Let $\lVert A\rVert = \left(\sum_{i,j=1}^n \left\| a_{ij} \right\|^2\right)^{\frac{1}{2}} = \sqrt{\operatorname{tr}(A^\top A)}$ be the Frobenius norm on $n \times n$ matrices.
Fix $A \in GL_n(\mathbb{R})$.
1) Is there a formula for the $dist(A,O(n))$?
where $dist^2(A,O(n)) =\underset{X \in O(n)}{\text{min}} \|A - X\|^2$
(O(n) is the orthogonal group , i.e matrices satisfying $X^TX=I_d$, The minimum exists since $O(n)$ is compact)
Note: In general we don't always have a unique minimizer (i.e there can be more than one orthogonal matrice which is closest to $A$ in $o(n)$), at least if we consider non-invertible matrices $A$.
For example, $A=0$ is in the same distance from each element of $o(n)$ since the Frobenius norm of any isometry is $\sqrt n$.
Question: Can we prove the minimizer is unique (if $A \in GL_n(\mathbb{R})$)? If so, is the function: $GL_n(\mathbb{R}) \to \mathbb{R}^{n^2} \, , \, A \to X(A)$ where $X(A)$ is the minimizer, smooth? Can we provide an explicit formula for it?
I have tried using Lagrange's multipliers, but so far with no success. (I couldn't determine if the gradients of all the $n^2$ constraints are always linearly independent.
Remark: \begin{align} \|A - X\|^2 &= \mathrm{tr} \left( (A-X)^t (A-X) \right) \\\ &= \mathrm{tr} \left( (A^t -X^t) (A-X) \right) \\\ &= \mathrm{tr} (A^tA -A^tX - X^tA + X^tX) \\\ &= \mathrm{tr} (A^tA) - \mathrm{tr}(A^tX) - \mathrm{tr}((A^tX)^t) + \mathrm{tr} (I_d)\\\ &= n + \mathrm{tr} (A^tA) - 2\mathrm{tr}(A^tX) \end{align}
so minimizing $\|A - X\|$ is equivalent to maximizing $\mathrm{tr}(A^tX)$. (In particular, the objective function to optimize is linear and not quadratic)

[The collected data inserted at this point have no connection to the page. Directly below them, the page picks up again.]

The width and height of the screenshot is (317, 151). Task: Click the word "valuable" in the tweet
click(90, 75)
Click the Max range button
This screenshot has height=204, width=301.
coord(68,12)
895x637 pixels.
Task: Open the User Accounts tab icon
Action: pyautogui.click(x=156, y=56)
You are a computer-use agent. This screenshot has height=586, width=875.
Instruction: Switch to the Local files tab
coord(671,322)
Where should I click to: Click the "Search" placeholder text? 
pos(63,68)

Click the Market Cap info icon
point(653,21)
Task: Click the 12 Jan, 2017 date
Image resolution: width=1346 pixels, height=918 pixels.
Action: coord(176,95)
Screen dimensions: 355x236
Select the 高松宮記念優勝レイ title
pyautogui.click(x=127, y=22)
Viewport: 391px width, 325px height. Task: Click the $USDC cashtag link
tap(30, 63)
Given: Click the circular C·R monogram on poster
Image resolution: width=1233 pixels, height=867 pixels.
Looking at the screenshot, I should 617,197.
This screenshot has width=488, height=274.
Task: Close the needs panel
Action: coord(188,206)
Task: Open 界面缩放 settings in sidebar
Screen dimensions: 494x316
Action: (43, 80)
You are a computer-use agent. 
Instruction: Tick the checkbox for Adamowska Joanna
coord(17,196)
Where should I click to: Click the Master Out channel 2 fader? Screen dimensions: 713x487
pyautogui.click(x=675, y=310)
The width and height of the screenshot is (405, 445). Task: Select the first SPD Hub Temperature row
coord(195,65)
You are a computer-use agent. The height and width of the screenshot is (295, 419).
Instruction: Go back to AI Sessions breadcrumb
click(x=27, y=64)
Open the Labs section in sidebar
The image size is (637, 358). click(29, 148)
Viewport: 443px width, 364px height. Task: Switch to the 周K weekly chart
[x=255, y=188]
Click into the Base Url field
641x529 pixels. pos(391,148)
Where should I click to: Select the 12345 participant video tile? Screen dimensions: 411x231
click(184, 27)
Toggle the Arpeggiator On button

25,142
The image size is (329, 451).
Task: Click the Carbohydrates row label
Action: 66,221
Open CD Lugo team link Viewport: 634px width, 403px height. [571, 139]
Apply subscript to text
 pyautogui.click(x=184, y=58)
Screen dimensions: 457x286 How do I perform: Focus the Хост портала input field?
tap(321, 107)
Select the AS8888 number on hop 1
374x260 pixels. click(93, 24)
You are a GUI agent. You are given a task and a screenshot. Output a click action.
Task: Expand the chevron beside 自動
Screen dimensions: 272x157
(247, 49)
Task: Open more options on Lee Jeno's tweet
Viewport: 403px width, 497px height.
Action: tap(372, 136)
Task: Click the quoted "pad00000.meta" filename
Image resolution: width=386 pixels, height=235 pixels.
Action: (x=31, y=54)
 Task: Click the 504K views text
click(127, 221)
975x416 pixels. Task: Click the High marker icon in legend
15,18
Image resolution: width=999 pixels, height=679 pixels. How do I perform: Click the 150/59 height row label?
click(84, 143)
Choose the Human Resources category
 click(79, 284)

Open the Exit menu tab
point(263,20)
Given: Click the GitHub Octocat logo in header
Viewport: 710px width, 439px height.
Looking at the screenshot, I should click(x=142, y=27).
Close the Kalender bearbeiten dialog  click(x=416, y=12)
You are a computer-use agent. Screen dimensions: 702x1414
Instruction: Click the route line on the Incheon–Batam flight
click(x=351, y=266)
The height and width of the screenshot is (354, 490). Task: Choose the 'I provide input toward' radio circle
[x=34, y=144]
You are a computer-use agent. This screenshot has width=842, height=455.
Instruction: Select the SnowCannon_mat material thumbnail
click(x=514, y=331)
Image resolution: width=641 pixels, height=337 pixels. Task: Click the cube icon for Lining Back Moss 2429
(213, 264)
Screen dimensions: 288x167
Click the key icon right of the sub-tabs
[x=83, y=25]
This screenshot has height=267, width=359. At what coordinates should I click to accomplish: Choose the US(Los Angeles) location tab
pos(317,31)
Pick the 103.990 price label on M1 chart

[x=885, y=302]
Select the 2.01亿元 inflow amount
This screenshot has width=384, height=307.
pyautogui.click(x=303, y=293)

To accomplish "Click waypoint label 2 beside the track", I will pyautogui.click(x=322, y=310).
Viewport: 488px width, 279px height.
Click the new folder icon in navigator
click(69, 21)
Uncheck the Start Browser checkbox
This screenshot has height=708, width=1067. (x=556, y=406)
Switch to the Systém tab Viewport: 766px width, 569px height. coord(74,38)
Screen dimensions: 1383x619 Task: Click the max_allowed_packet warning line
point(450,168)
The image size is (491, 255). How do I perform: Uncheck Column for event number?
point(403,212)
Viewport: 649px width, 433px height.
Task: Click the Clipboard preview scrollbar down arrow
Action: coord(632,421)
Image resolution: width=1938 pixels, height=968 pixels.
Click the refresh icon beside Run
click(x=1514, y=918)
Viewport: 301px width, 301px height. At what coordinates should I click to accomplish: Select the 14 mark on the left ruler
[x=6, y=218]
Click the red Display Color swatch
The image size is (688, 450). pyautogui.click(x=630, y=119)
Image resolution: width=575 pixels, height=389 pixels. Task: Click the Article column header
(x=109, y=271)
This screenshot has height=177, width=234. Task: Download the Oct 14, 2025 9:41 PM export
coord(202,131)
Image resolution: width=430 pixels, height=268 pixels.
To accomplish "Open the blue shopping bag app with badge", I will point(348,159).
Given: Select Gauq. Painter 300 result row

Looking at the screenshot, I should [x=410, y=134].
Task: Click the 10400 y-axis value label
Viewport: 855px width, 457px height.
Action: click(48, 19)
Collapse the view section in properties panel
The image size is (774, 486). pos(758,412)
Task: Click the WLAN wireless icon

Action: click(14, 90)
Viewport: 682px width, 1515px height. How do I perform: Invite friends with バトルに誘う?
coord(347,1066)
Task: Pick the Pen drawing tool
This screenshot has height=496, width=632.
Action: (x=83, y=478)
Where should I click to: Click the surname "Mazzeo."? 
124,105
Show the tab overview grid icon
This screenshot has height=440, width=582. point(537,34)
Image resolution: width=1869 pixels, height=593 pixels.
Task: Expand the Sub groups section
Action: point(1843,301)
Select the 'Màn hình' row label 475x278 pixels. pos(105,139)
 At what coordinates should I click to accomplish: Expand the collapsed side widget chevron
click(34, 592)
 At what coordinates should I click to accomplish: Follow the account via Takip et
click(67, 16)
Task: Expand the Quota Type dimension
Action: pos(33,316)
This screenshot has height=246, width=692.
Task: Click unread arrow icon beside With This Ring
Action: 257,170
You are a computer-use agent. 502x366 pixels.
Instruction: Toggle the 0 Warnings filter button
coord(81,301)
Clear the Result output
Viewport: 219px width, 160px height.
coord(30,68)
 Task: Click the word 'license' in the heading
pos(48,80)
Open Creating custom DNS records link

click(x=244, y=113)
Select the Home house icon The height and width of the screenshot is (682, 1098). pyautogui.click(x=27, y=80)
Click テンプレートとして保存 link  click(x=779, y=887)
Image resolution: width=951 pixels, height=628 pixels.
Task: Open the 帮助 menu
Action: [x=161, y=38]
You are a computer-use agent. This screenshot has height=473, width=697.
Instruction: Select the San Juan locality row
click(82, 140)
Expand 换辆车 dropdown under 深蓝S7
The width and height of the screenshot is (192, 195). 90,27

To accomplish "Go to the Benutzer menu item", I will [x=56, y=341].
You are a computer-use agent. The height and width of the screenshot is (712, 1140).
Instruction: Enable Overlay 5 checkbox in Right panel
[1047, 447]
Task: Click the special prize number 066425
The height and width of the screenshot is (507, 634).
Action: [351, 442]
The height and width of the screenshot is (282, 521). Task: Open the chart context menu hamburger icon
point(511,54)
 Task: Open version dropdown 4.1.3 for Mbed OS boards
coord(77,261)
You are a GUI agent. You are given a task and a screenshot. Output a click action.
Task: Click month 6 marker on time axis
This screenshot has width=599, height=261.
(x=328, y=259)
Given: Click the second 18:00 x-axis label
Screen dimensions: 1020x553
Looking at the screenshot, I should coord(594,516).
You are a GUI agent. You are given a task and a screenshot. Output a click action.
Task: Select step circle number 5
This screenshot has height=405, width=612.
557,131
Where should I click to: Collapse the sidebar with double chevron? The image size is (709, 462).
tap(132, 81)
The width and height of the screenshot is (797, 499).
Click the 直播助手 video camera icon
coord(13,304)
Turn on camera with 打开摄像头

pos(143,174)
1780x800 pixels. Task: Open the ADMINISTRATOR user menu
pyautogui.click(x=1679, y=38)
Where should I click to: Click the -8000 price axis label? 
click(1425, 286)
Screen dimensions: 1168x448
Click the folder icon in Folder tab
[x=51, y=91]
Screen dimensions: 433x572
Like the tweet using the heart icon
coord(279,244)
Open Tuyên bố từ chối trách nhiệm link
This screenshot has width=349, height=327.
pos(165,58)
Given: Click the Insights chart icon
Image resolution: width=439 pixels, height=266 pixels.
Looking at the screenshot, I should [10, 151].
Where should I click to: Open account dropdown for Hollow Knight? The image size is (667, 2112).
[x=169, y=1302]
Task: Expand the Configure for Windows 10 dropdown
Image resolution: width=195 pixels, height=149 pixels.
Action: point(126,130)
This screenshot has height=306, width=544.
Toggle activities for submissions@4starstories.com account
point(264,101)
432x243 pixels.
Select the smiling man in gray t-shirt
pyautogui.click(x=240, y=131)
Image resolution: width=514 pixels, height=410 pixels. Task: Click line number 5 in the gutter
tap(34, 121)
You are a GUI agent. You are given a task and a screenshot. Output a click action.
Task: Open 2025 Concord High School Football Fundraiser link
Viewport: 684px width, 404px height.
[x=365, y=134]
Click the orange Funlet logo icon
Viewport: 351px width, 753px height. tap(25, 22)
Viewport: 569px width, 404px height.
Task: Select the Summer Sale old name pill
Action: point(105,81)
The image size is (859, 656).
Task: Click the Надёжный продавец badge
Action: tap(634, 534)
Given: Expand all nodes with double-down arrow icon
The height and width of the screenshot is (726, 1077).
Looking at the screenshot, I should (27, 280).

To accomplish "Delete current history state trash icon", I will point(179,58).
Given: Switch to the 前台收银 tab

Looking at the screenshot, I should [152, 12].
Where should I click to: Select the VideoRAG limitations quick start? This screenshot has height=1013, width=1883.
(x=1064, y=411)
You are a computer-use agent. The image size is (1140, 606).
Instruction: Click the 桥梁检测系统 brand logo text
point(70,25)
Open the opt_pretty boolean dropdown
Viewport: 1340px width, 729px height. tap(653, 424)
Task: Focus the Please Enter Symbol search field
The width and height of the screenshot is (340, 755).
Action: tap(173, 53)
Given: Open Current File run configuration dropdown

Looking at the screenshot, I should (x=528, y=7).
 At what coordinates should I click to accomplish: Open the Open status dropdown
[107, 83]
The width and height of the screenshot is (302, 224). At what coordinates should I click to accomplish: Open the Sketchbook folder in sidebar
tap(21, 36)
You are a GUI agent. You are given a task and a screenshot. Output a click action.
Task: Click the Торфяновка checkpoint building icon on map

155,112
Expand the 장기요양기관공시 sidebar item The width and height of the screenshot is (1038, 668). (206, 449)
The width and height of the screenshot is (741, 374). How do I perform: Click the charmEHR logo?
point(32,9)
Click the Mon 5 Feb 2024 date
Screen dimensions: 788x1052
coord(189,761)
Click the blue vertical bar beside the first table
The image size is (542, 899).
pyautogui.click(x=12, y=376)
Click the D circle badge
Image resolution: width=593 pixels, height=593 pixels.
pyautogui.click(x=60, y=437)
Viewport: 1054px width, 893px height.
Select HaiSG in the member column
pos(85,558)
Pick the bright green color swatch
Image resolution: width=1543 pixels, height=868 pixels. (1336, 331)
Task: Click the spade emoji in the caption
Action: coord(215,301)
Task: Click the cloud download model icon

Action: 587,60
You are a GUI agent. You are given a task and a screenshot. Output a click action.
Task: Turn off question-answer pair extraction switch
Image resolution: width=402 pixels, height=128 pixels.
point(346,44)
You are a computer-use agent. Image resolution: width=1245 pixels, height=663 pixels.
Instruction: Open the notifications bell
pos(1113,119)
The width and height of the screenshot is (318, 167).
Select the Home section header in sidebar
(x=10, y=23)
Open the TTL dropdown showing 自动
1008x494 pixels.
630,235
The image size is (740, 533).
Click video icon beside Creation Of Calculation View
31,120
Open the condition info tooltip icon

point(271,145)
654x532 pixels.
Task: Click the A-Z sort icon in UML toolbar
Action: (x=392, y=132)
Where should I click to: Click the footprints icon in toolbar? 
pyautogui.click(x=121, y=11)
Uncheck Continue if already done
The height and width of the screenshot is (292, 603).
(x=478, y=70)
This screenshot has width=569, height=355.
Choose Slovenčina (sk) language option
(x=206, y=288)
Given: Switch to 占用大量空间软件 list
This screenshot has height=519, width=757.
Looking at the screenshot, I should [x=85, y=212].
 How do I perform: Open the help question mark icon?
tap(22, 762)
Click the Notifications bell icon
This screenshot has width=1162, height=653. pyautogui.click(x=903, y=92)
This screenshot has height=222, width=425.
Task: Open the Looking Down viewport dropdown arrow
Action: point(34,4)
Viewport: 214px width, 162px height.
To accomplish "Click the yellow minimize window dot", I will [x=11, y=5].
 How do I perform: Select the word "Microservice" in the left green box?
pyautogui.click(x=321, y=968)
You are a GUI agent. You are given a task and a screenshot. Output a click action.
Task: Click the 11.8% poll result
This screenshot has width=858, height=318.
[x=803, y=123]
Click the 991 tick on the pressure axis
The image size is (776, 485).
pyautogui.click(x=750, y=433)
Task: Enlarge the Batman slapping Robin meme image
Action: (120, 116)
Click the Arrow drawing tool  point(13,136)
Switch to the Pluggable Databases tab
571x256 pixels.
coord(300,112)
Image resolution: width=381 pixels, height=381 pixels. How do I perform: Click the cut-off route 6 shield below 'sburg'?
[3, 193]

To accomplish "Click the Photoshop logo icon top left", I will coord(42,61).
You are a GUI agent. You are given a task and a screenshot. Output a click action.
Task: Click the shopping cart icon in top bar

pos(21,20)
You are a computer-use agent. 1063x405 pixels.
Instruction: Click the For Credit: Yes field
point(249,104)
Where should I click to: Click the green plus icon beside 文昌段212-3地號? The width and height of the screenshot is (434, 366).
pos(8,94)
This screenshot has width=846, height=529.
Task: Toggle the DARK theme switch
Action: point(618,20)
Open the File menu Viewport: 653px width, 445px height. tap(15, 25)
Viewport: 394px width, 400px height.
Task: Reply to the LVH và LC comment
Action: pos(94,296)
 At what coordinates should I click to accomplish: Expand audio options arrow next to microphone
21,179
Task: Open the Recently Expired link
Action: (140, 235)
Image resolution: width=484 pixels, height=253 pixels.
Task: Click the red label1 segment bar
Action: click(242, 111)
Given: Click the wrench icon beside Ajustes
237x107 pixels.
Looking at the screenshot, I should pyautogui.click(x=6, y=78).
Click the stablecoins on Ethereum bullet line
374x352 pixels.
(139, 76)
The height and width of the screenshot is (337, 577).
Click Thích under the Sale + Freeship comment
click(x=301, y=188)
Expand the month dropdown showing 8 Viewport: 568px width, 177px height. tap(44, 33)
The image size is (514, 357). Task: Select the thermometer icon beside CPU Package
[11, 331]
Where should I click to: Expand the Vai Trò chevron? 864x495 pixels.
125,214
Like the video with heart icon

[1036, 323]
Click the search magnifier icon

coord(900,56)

Let us prove Omnomnomnom's suspicion. Fix $A \in M_n(\mathbb{R})$. Following the OP's observation, we want to maximize the linear functional $\varphi \colon M_n(\mathbb{R}) \rightarrow \mathbb{R}$ given by $\varphi(X) = \mathrm{tr}(A^tX)$ subject to the constraint $X^t X = I$. First, let us assume that $A$ is a diagonal matrix with non-negative entries on the diagonal. Then, given an orthogonal $X$ we have
$$ \varphi(X) = \mathrm{tr}(A^tX) = \sum_{i = 1}^n a_{ii} x_{ii} \leq \sum_{i=1}^n a_{ii} = \mathrm{tr}(A^t) = \varphi(I) $$
(because $-1 \leq x_{ij} \leq 1$ for all $1 \leq i, j \leq n$). Thus, the minimizer in this case is just $X = I$. Note that if $a_{ii} > 0$ for all $1 \leq i \leq n$ then the proof shows that $X = I$ is the unique maximizer and if some $a_{ii} = 0$ then clearly there can be infinitely many maximizers.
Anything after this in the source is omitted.